Pravin Chandra Mody vs State Of Andhra Pradesh
Rewritten Version Notice: This is a rewritten version of the original judgment.
Court: Supreme Court of India
Case Number: Criminal Appeal No. 49 of 1964
Decision Date: 15 September, 1964
Coram: M. Hidayatullah, J.R. Mudholkar, M. Subbarao
In this case the Supreme Court considered an appeal filed by Pravin Chandra Mody against the State of Andhra Pradesh. The judgment was delivered on 15 September 1964 by a bench composed of Justice M. Hidayatullah and Justice J.R. Mudholkar. The report of the case was authored by Justice M. Hidayatullah. The citation for the decision is recorded as 1965 AIR 1185 and 1965 SCR (1) 269, and the judgment is referenced in several citator entries, including R 1969 SC 355, R 1979 SC 339, R 1980 SC 506, and F 1987 SC 1167. The matter arose under the Essential Commodities Act (10 of 1955), specifically section 7, which defines the offence, and also involved a report required under section 11 of that Act. The principal legal questions were whether the report satisfied the requirement of a police report under section 251‑A and section 190(1)(b) of the Code of Criminal Procedure (5 of 1898), and whether the trial should proceed under section 251‑A or under section 252 of the Code.

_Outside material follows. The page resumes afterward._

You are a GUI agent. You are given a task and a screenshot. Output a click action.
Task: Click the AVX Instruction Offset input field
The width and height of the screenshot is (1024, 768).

The appellant was being tried before a Magistrate for two offences: one under section 420 of the Indian Penal Code, which deals with cheating, and the other under section 7 of the Essential Commodities Act. Both offences arose from the same set of facts and were investigated together under Chapter XIV of the Code of Criminal Procedure. After completing the investigation, a police officer filed a charge‑sheet against the appellant under section 173 of the Code in respect of the cheating charge. The same document was intended to serve as the written report of a public servant required by section 11 of the Essential Commodities Act.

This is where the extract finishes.